As Dick Jauron and his out-of-work coaching brethren know all too well, professional sports is a results-driven industry with a simple evaluation process: win much more than you lose.
The Blackhawks, though, want to be judged on different criteria.
“Everything is judged by wins and losses and that’s not the way it works,” Hawks coach Brian Sutter said again Tuesday. “If you played any sport or built any business, [you know] this is a process and it’s not fun on some days.”
After Monday’s 1-0 loss to the Pittsburgh Penguins, the Hawks have three victories in their last 24 games and have lost 12 straight games on the road.
Their nine victories are an NHL-low and their fewest on New Year’s Eve since 1956-57. That season, the Hawks finished 16-39-15 for 47 points.
But Sutter said fans can’t get hung up on winning and losing.
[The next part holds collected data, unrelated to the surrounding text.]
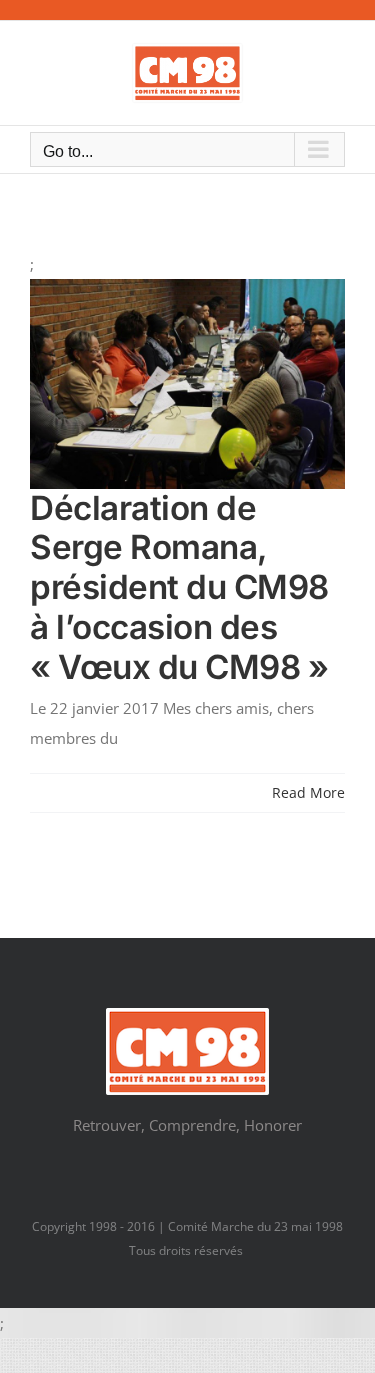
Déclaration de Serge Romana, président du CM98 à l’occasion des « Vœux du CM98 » (179, 587)
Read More (308, 792)
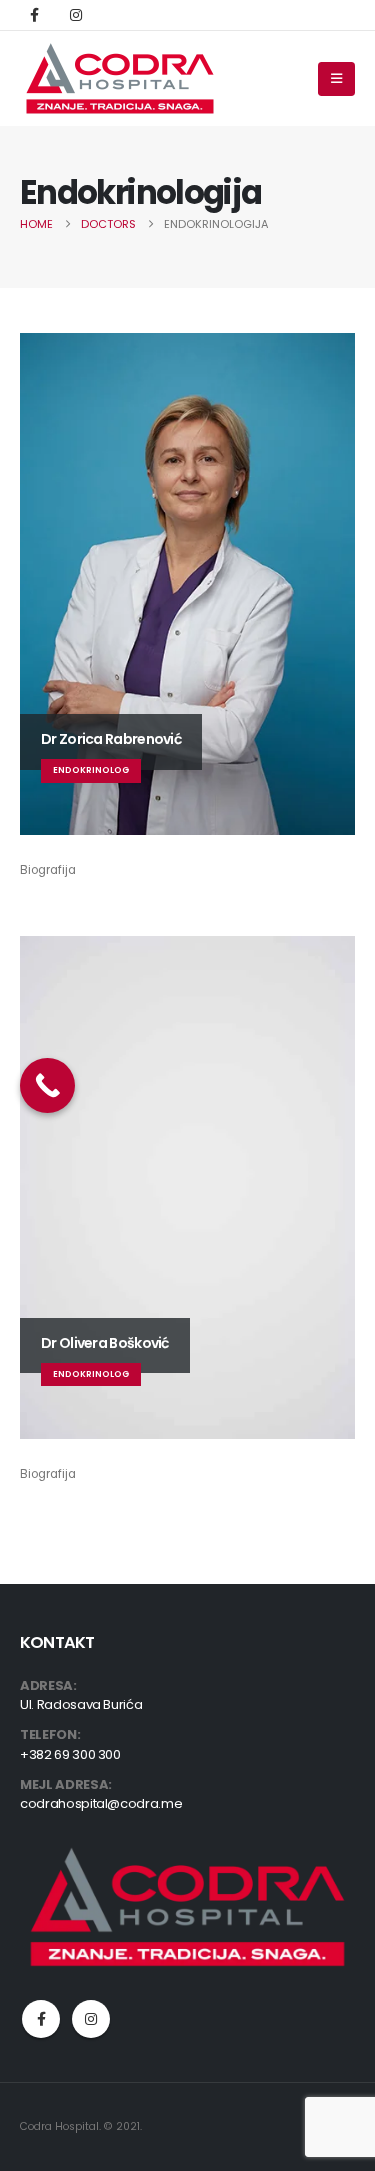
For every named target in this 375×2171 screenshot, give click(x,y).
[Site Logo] (120, 78)
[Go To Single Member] (187, 584)
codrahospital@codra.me (101, 1803)
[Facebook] (34, 15)
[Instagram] (76, 15)
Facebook (41, 2019)
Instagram (91, 2019)
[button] (336, 79)
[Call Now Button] (47, 1085)
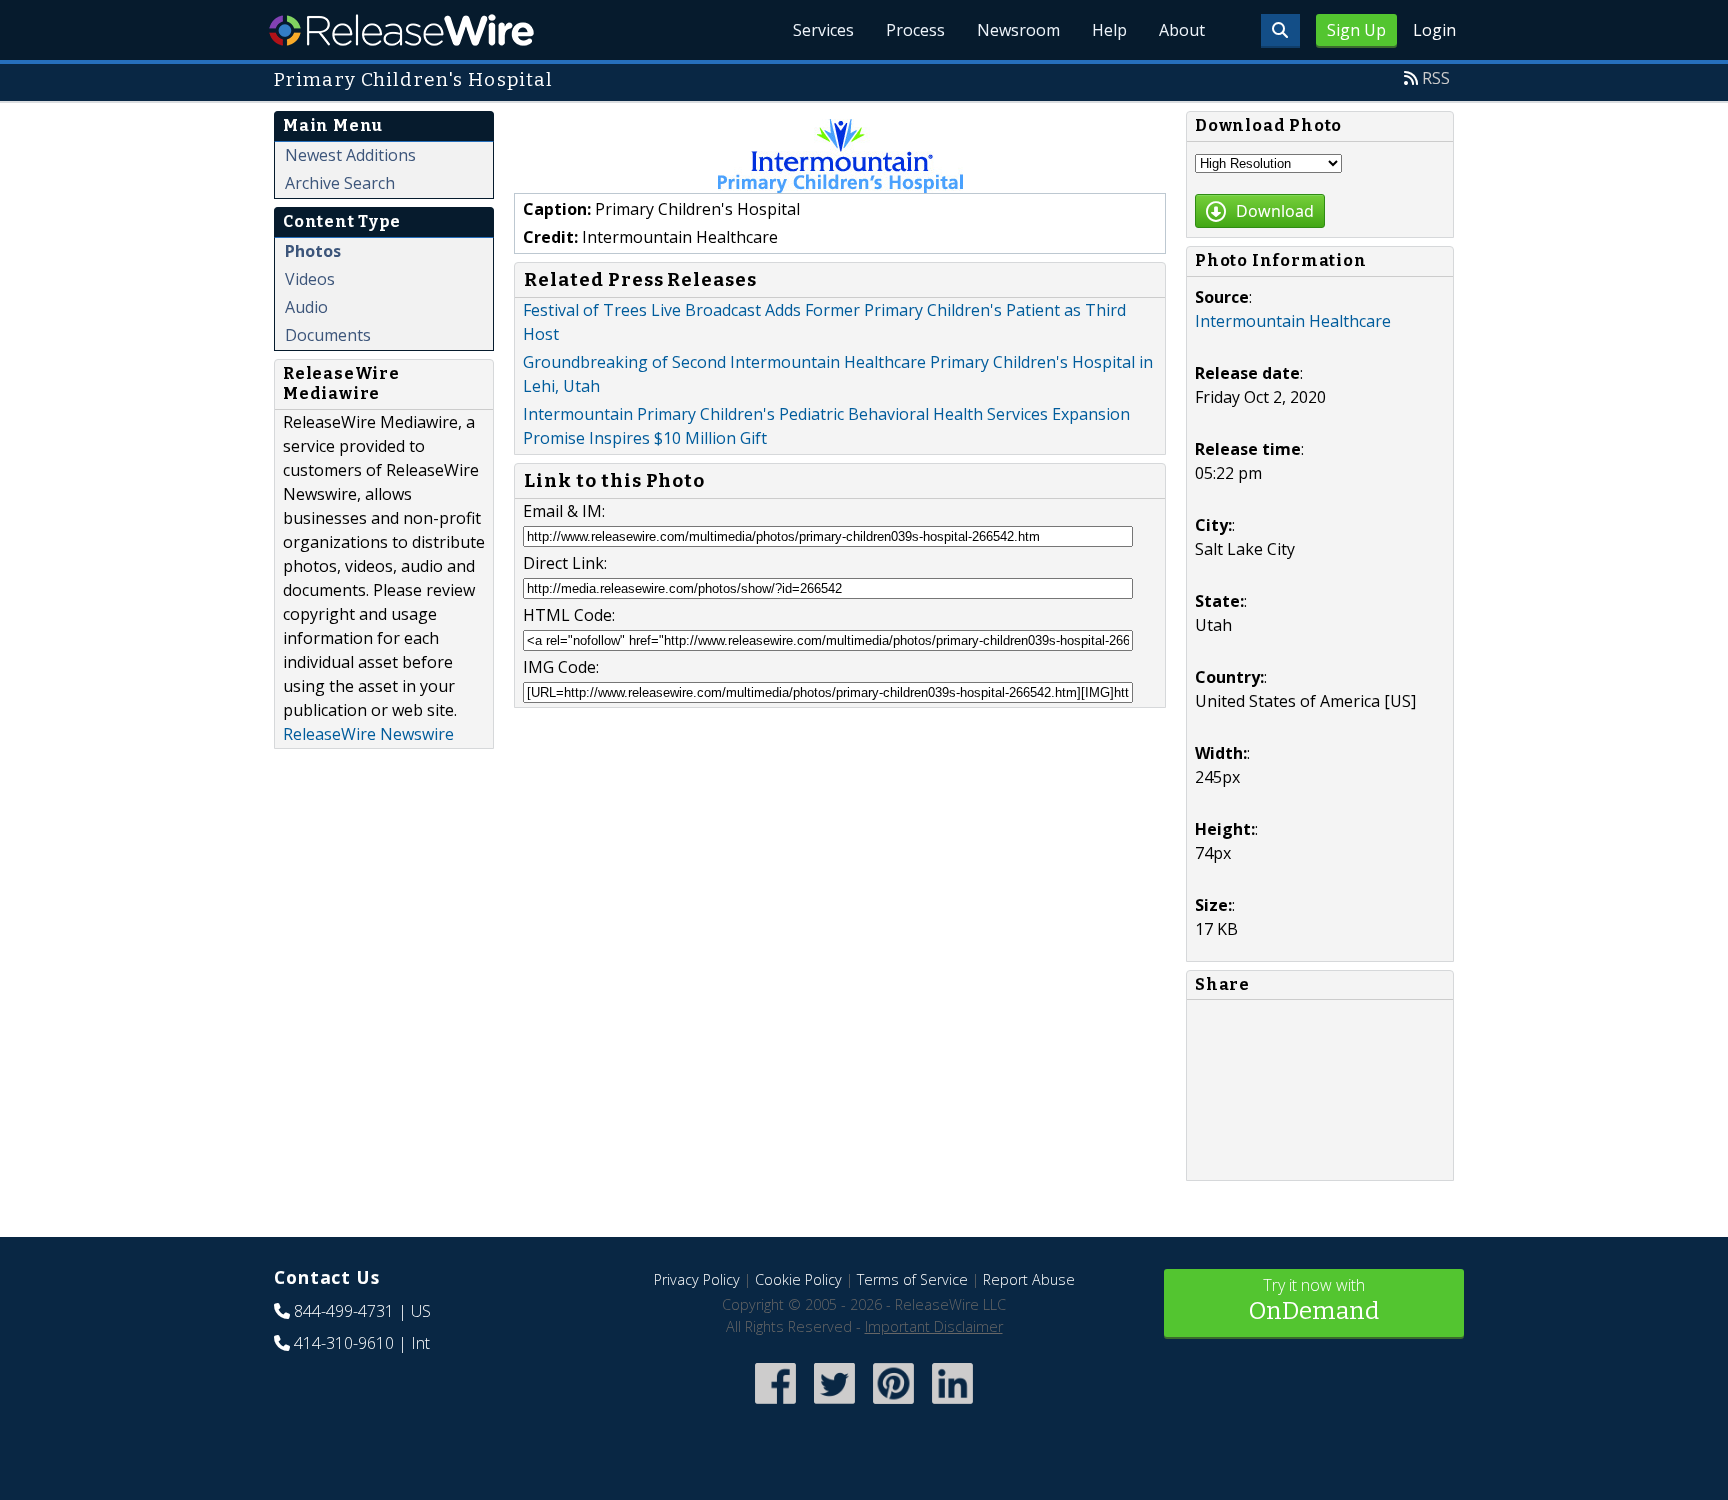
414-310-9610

“If I lose focus and jump up and down and go crazy over the results . . . regarding wins and losses, our team is going to totally lose focus,” he said.
This is only Sutter’s third season directing the Hawks’ seemingly continuous rebuilding effort. For most die-hards, however, the Hawks have been rebuilding since Aug. 16, 1996–the day they traded Jeremy Roenick for Alex Zhamnov.
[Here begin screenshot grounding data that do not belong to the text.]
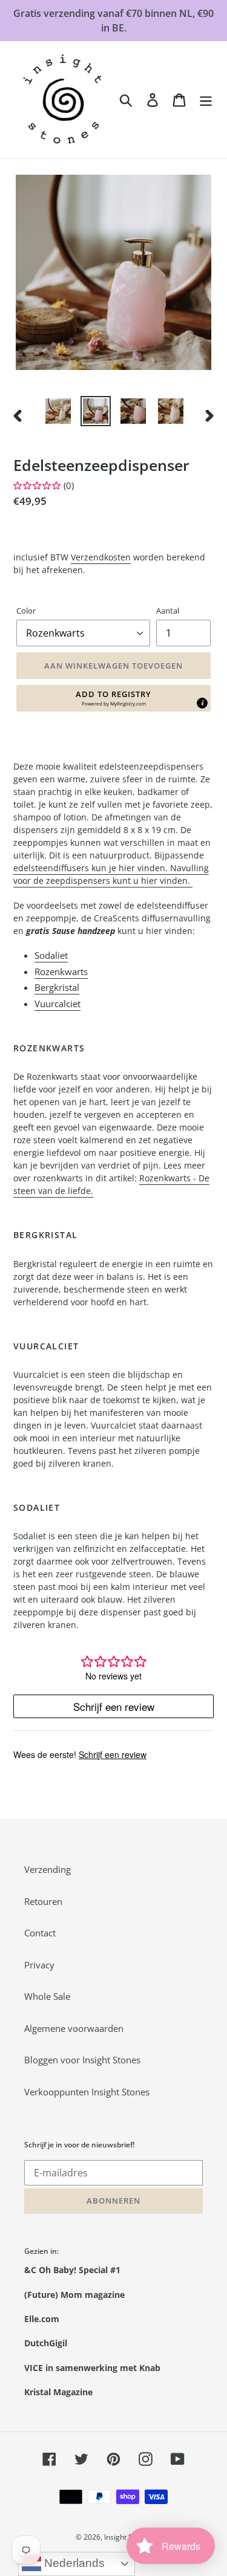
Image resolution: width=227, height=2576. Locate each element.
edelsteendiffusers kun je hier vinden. (91, 868)
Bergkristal (57, 987)
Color (26, 610)
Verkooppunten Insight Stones (87, 2092)
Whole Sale (47, 1996)
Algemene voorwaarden (73, 2028)
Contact (40, 1933)
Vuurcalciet (58, 1004)
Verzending (47, 1869)
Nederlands (73, 2563)
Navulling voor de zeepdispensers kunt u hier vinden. (111, 874)
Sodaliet (51, 955)
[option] (58, 411)
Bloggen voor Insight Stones (82, 2060)
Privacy (39, 1965)
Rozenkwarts (61, 971)
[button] (113, 698)
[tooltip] (202, 703)
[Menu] (205, 99)
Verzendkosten (101, 557)
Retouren (43, 1901)
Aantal (167, 610)
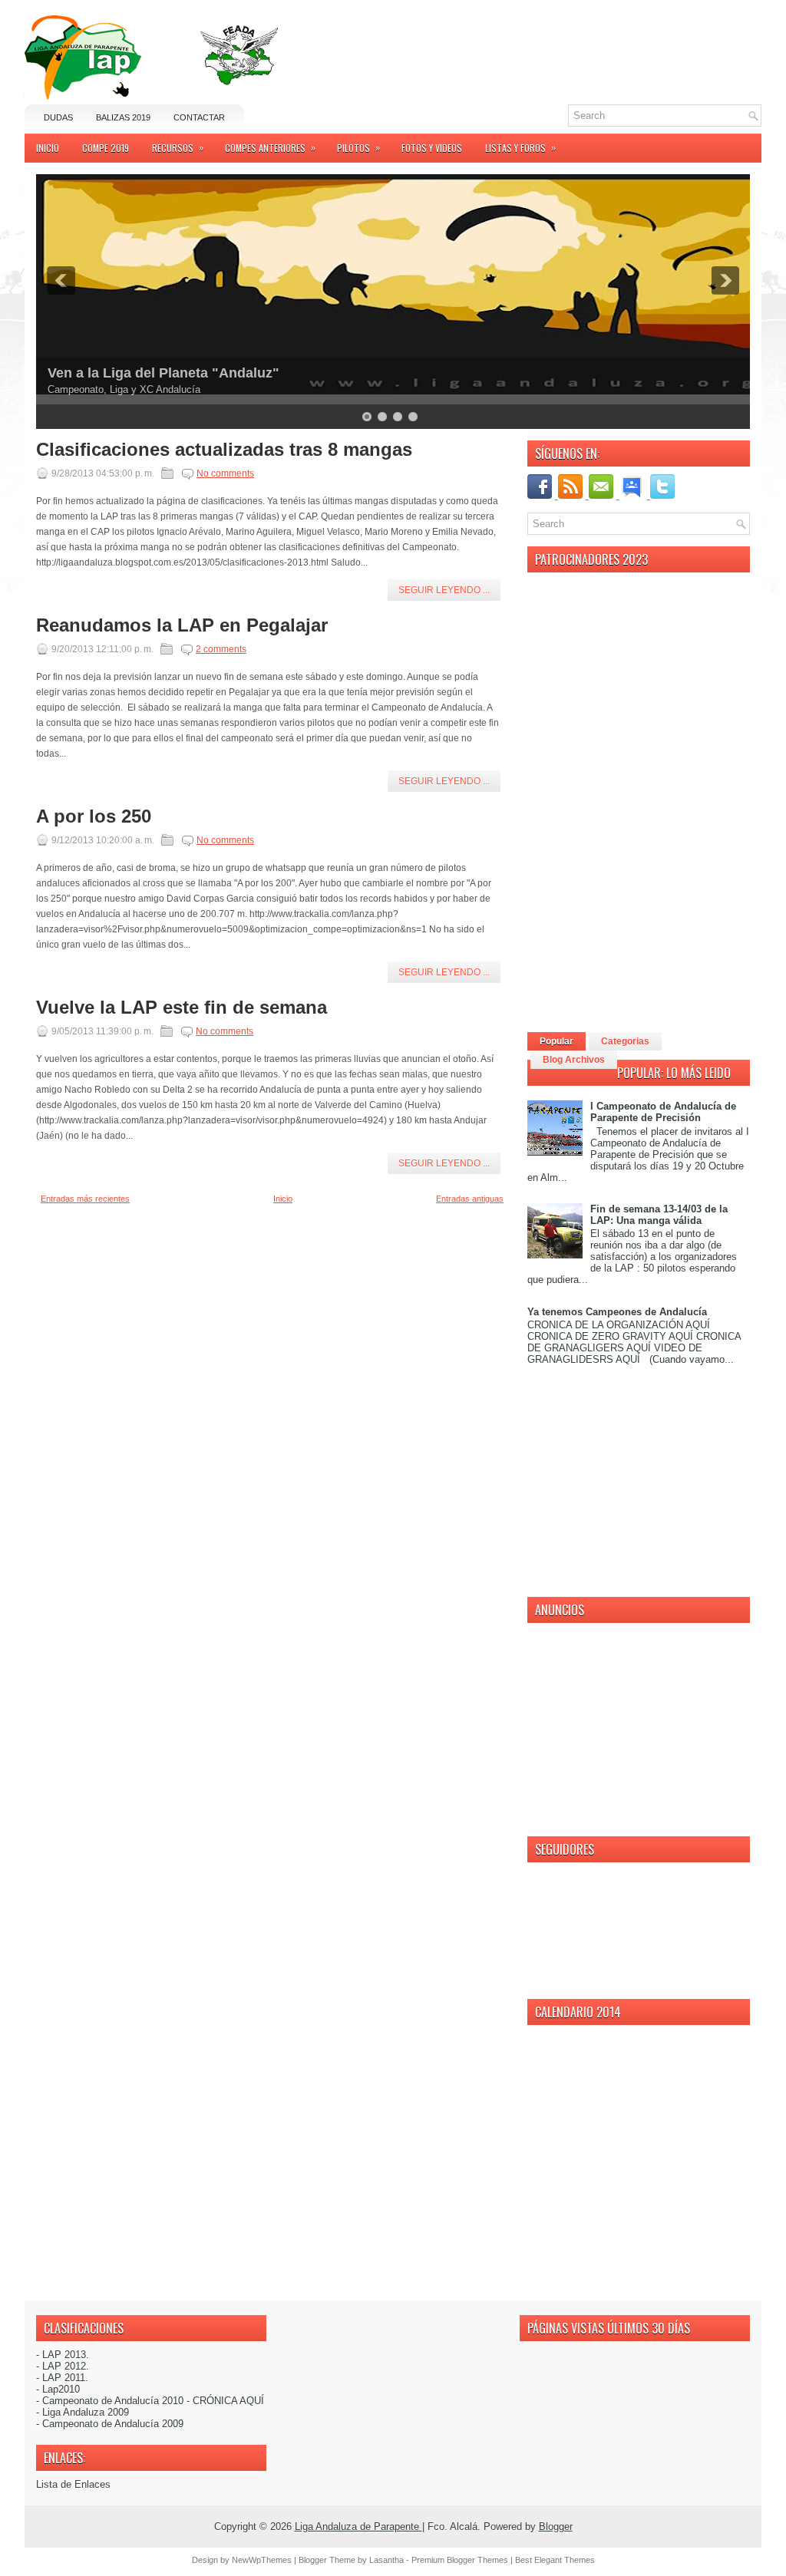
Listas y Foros (520, 147)
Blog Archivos (574, 1059)
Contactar (199, 117)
From Roenick’s first full season in 1989-90 until that date in ’96, the Hawks played in one Stanley Cup final, three conference finals and won a President’s Trophy. Since trading Roenick, they have played a total of 11 playoff games, winning three.
“If people want to talk about Jeremy Roenick and the four years or five years they didn’t make the playoffs before I got here, then they don’t understand what it takes to build a team,” Sutter said.
Still, some long-time Hawk watchers wonder whether this season’s Igor Radulov is just a later version of Dmitri Nabokov and whether Tuomo Ruutu is an updated Dan Cleary. They also shudder to think Anton Babchuk might be a younger Boris Mironov.
An argument can be made that the Hawks’ problems have more to do with their collection of veterans, who are supposed to be leading the rookies.
Though none of the rookies has shown “franchise-player” ability so far, Ruutu has had three solid games in a row and rookie goaltender Michael Leighton was named NHL defensive player of the week after shutting out St. Louis and Detroit.
In training camp, the Hawks said they would go as far as their veterans took them. Steve Sullivan, counted on to provide offense, is on pace to score the fewest goals since his first full season in the NHL. And no other veteran has taken charge.
“We don’t get rewarded because we don’t have the finishers,” Sutter said.
The record is a reflection of that.
“I’m not going to jump off the bridge,” Sutter said. “I know what we have here and the key is we have to compete hard. If fans don’t understand that, then they don’t understand what is going on here and what we decided to do.”